- **Task directions**
Count the lines in the entries below that contain the string "first", treating uppercase and lowercase as different. Give only the number.

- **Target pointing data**
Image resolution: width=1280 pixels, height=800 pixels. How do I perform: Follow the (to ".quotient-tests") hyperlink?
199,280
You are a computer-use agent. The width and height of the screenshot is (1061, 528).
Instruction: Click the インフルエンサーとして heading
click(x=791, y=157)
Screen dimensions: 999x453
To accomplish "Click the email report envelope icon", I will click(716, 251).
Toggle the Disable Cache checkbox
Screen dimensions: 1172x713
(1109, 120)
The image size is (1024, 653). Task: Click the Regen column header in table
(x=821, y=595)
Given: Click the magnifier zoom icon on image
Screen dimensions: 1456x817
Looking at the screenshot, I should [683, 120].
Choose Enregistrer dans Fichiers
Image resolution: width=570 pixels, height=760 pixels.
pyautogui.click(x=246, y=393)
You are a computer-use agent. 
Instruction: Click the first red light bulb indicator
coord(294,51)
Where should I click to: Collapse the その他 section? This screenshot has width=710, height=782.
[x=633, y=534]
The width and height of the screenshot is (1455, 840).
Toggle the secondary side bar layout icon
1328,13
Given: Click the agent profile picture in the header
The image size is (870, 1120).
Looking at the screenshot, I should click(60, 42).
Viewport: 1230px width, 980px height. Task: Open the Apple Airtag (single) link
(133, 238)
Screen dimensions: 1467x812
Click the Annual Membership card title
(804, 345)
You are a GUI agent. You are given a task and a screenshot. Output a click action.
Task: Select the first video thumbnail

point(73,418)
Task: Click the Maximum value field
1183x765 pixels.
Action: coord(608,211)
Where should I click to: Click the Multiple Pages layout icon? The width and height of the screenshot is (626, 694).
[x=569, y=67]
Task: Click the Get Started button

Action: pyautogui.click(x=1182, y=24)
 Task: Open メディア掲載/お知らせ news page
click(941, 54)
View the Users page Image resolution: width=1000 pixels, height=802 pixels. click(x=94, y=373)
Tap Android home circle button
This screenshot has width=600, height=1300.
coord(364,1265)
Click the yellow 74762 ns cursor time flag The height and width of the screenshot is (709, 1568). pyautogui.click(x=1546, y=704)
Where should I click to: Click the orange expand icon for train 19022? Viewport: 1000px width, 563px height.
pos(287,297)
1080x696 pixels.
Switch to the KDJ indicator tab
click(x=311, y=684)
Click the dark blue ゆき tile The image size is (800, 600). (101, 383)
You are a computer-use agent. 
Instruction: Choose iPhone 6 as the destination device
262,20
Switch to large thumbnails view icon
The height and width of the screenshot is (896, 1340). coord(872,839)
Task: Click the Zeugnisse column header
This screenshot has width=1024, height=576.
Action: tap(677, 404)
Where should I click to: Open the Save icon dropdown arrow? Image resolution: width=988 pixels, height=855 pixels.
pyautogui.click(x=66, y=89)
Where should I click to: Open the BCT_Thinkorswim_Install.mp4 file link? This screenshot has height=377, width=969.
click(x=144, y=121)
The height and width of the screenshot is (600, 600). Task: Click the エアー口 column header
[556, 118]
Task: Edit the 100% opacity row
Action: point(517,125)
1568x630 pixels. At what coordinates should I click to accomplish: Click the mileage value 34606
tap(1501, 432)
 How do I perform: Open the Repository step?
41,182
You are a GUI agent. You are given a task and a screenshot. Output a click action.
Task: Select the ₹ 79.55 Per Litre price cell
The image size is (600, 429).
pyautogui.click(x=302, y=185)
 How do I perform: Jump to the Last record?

- **Correct response**
2